New Zealand remains the most popular destination for Australian franchisors to expand their network. In 2016, a Franchising Australia survey revealed that 70% of franchisors are targeting New Zealand as part of their international expansion strategy. Australian franchisors are attracted to the similar business environment and geographical distance to springboard their international growth. But before expanding, you should first consider these five questions.

Do I Need to Register My Trade Marks?

You should register your brand name and logo as trade marks in New Zealand to prevent competitors from taking advantage of the reputation you have built in Australia. The registration process is similar to Australia. The Intellectual Property Office of New Zealand (IPONZ) overseas trade marks in New Zealand.
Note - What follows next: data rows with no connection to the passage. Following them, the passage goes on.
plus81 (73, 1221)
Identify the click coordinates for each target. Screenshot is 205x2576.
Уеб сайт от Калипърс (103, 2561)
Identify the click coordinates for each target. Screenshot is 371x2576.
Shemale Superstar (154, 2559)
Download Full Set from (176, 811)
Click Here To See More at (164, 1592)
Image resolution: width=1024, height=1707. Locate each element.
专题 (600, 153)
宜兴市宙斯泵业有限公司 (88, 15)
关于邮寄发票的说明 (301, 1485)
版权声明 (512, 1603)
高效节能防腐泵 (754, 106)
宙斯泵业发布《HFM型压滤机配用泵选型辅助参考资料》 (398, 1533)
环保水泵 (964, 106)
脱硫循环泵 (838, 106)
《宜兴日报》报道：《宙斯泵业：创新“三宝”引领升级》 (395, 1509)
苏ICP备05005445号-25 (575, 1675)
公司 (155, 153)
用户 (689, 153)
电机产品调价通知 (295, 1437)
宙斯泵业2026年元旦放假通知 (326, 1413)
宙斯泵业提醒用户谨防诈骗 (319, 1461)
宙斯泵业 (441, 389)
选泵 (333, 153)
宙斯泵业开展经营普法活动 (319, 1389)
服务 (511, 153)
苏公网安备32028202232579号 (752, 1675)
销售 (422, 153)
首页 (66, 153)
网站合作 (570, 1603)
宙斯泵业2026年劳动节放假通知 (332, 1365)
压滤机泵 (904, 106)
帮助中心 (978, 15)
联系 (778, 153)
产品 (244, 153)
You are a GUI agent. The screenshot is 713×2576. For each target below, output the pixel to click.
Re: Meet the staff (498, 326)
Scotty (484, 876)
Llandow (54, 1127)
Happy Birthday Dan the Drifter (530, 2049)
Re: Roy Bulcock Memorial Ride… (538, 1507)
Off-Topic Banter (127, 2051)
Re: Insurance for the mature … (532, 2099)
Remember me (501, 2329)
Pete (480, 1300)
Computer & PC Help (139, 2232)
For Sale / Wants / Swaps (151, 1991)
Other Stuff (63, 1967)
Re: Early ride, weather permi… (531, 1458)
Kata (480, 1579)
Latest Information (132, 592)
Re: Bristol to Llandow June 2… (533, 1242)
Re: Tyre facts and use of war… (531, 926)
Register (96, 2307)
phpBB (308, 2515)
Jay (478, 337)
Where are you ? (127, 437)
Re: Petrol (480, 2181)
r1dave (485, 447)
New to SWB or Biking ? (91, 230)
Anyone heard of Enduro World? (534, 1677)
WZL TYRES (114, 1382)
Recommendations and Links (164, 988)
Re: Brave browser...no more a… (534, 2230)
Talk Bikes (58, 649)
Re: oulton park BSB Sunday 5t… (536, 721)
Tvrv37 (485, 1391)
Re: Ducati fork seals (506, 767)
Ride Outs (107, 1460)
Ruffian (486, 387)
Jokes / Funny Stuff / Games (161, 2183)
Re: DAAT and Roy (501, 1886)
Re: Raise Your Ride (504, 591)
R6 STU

Be careful of discussing your intention to enter the New Zealand market before you have secured a trade mark. Any discussions with a supplier or potential franchisee that happens before lodging your trade mark application should be subject to a non-disclosure agreement (NDA). An NDA will protect you from any unauthorised use or theft of your brand.

Following registration, ensure that you:

  • use your trade mark in New Zealand regularly; or
  • launch your business venture or franchise network shortly after submitting your trade mark application.

If you don’t use your mark for any consecutive three year period, a third party can apply to the IPONZ to have it removed from the register.

Māori Words and Signs

The New Zealand regime also protects trade marks which resemble Māori words and signs (the Māori are the indigenous people of Aotearoa New Zealand). IPONZ will assess each application to determine whether it contains Māori text or imagery. If your trade mark falls into this category, your application may be unsuccessful — even if your mark does not have a meaning or origin connected to Māori. You may then have to re-brand or pursue a different protection strategy.

Do I Need a New Operations Manual?

You should be able to use most of the material from your existing Australian operations manual, and adapt it where required for the New Zealand market. These adaptations may include:

  • changes to processes, procedures or recipes due to suppliers and geographical factors;
  • any operational changes that result from a change in business; or
  • differences in trends and fashions in New Zealand compared to Australia.

It’s advantageous to structure your New Zealand operations as similar to your Australian franchise network. After all, your Australian model has already proven successful. It’s also easier to manage your operations in both countries if they operate in similar ways.

If you grant a master franchise or enter into an area developer agreement for New Zealand, your operations manual will need to include instructions on how to run multiple unit franchises (i.e. multiple franchises in one particular territory). If you grant these rights to a third party, the operations manual should focus on head office operations, recruitment and marketing, as well as the information relating to the day-to-day running of the franchise business.

Do I Need To Adhere to a NZ Code of Practice?

New Zealand does not have any franchise industry-specific legislation equivalent to the Australian Franchising Code of Conduct. You don’t need to be a Franchise Association of New Zealand (FANZ) member to franchise in New Zealand. But it’s a sign of reassurance for potential franchisees if the franchisor is a member of FANZ and as a result, adheres to both the Franchising Code of Practice and the Association’s Code of Ethics. A franchisor must renew their certificate of compliance each year to remain a member of FANZ.

As a member of FANZ, a franchisor must produce a disclosure document every year. The requirements of this document, set out in the table below, are similar to the Australian equivalent.

Disclosure Document Requirements
How often are Disclosure Documents Issued? Yearly
Who Receives the Disclosure Document? Prospective franchisees
When do Franchisees Receive a Disclosure Document? At least 14 days before the signing of documents and entering into the franchise agreement
What Must a Disclosure Document Include? 7 day cooling off period from the date of execution, to allow the franchisee to terminate the franchise agreement.

Do I Need a New NZ Franchise Agreement?

You would likely use your existing Australian franchise agreement as a basis to develop a franchise agreement for your New Zealand network. A franchise lawyer can help modify your agreement to ensure that it complies with New Zealand laws. After you have finalised this document, you can then start recruiting franchisees and building your network.

What Franchise Management Issues May I Face?

You will need to decide how to manage the network best — especially if your operations remain based in Australia. When choosing a New Zealand franchisor, you can::

  • operate from the Australian franchisor entity, or
  • form a newly incorporated company in Australia, or
  • form a newly incorporated company in New Zealand.